**EXERCISE BRIEF**
Would you retype exactly the lines below, starting with the one that has "Task: Click the sort" and going on through the one that has "Given: Click the", with no pictures and nothing else?
Content starts
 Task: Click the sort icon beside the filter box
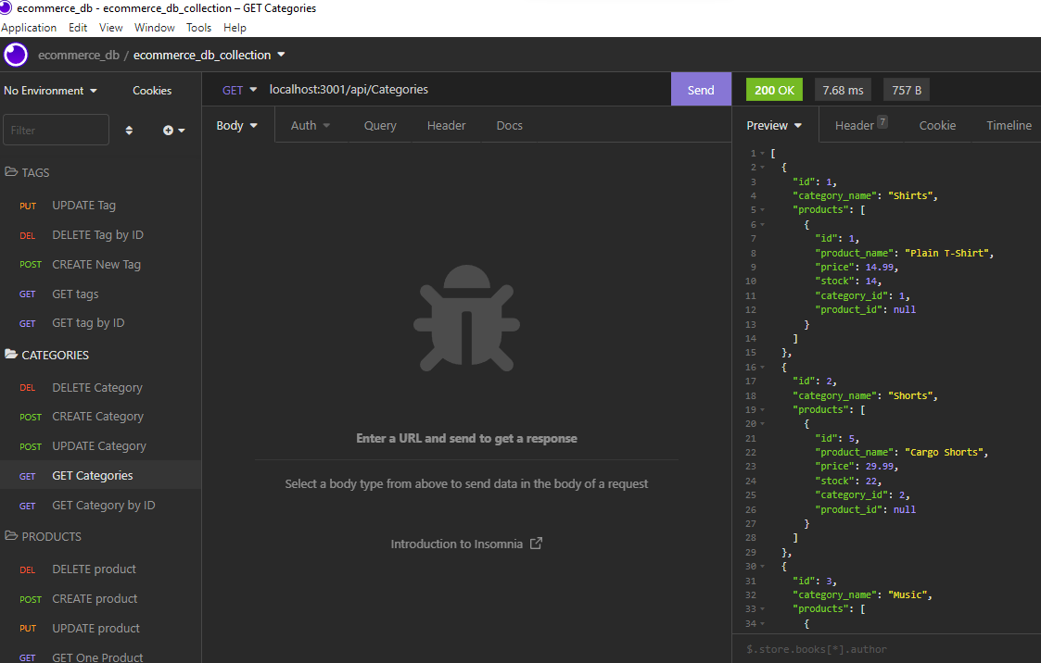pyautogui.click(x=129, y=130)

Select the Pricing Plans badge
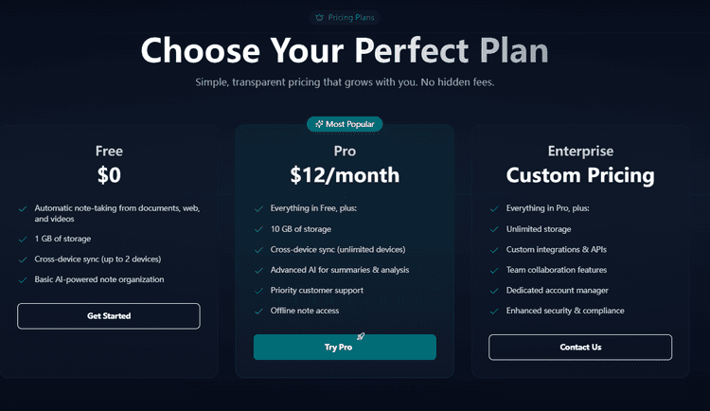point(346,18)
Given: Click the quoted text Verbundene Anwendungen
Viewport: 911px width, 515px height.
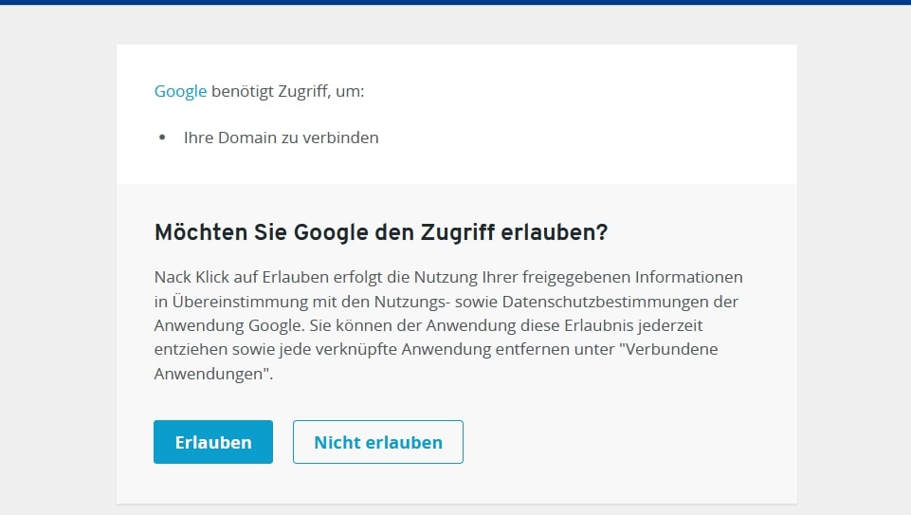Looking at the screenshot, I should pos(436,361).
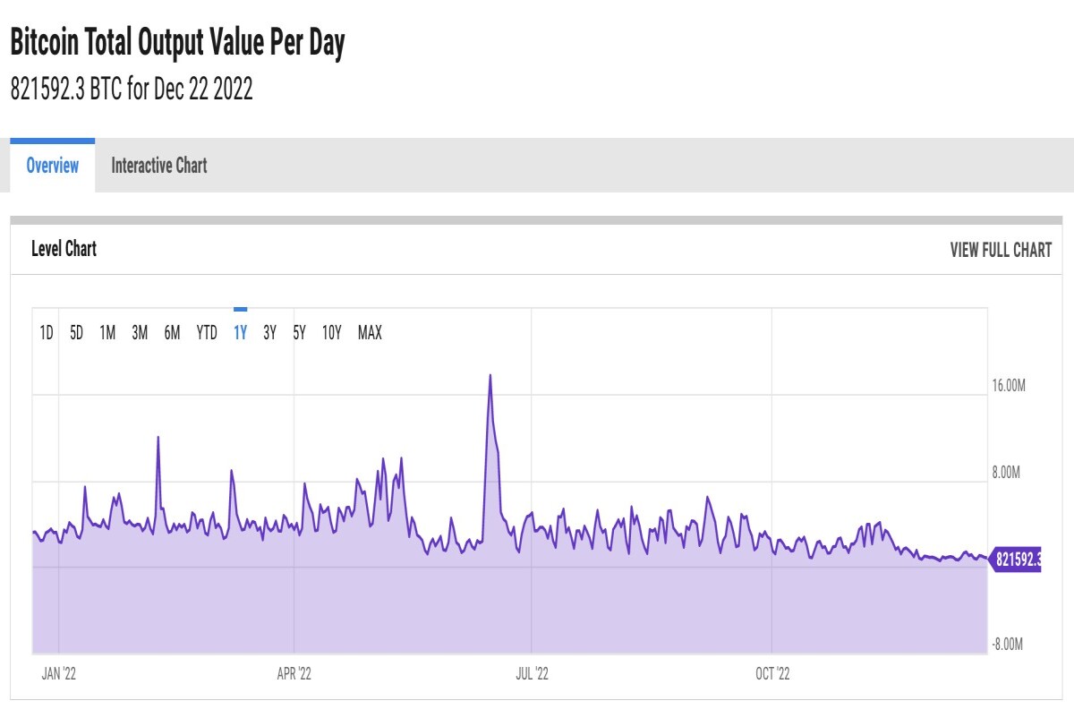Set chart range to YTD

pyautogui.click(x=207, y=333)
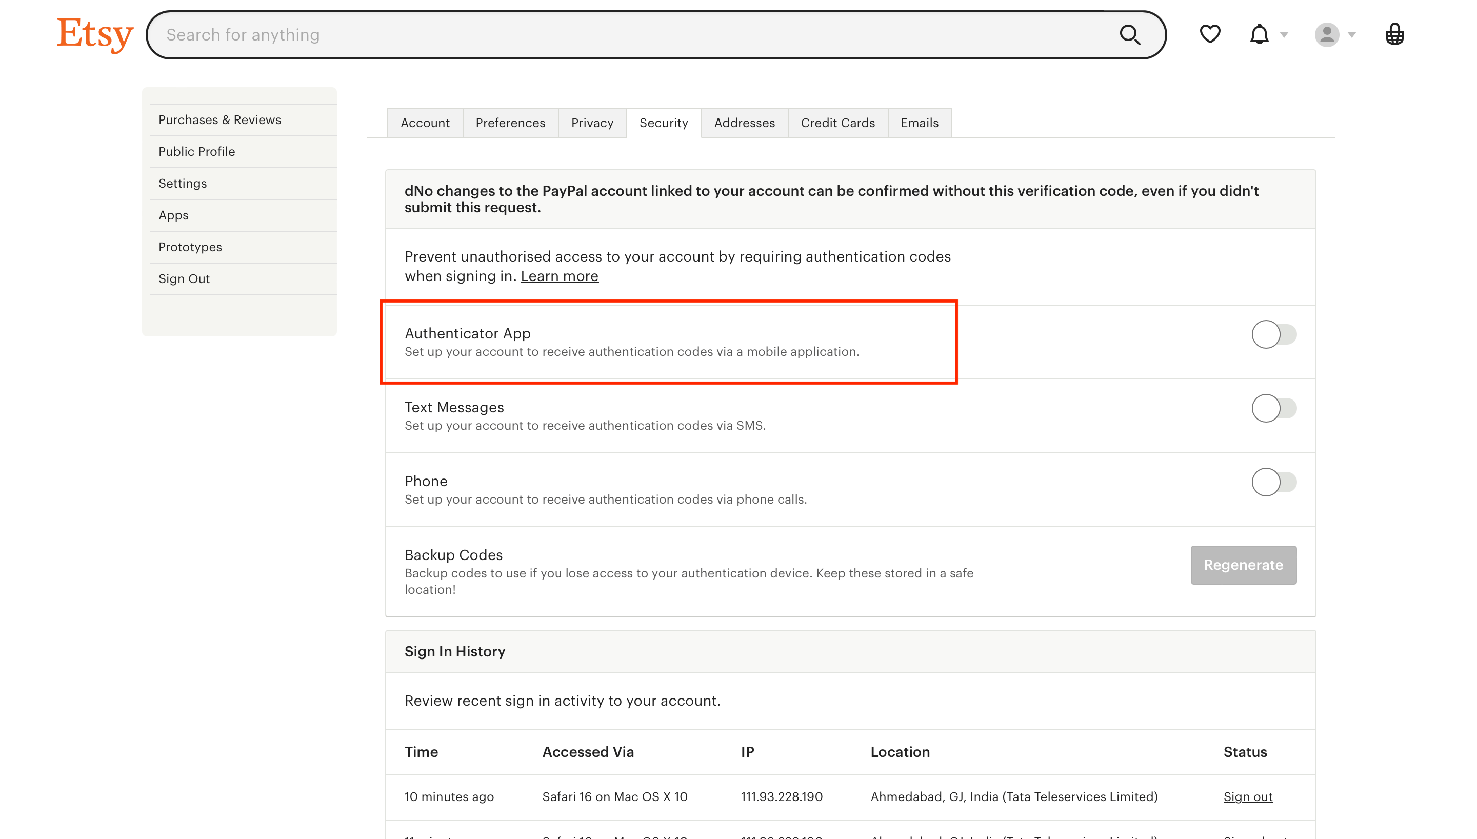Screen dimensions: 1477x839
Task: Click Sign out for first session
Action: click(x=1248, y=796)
Content ends
Content starts
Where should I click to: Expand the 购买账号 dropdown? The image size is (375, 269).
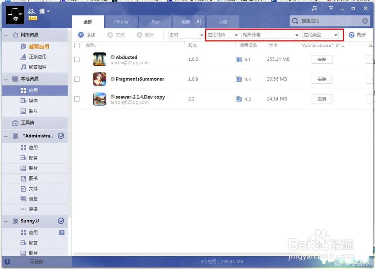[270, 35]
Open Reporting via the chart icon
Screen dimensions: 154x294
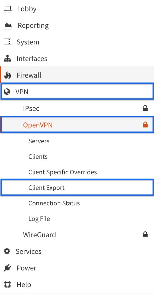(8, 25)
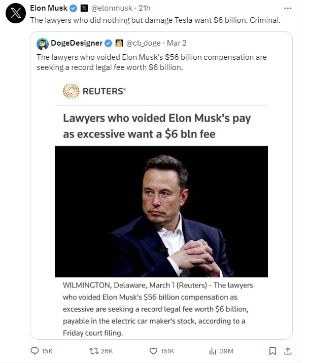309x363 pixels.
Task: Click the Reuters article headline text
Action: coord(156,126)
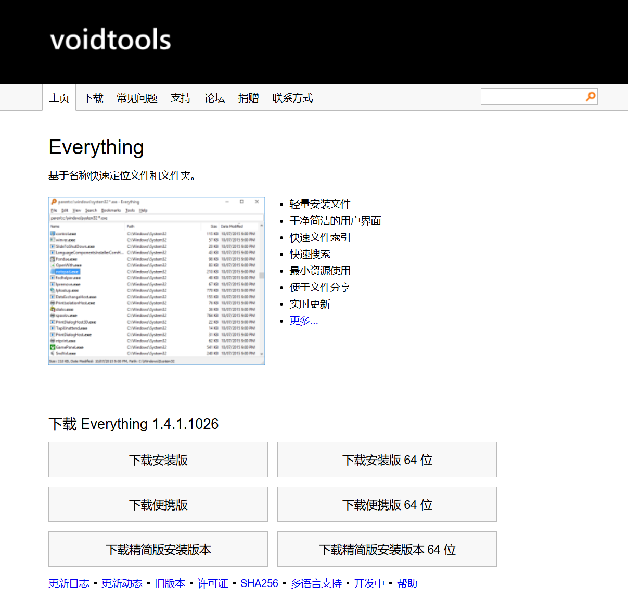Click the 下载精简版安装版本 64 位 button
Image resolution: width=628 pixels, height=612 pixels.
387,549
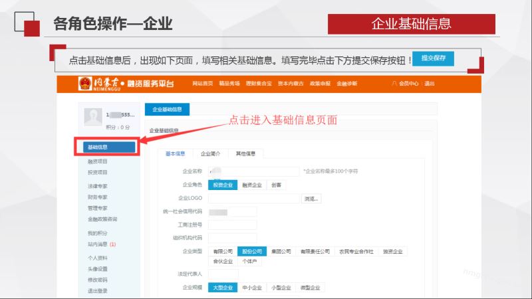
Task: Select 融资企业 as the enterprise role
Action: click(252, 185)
Content ends
Content starts
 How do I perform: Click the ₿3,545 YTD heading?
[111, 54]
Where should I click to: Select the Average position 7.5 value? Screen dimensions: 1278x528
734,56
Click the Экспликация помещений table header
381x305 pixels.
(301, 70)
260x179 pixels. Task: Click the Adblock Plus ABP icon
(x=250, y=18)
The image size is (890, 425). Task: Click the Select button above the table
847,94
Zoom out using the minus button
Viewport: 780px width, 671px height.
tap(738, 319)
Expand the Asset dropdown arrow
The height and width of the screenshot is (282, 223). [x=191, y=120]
Content ends
**TASK ANSWER**
 Task: Click the sort icon beside the filter box
pyautogui.click(x=129, y=130)

Select the Pricing Plans badge
point(346,18)
Given: Click the quoted text Verbundene Anwendungen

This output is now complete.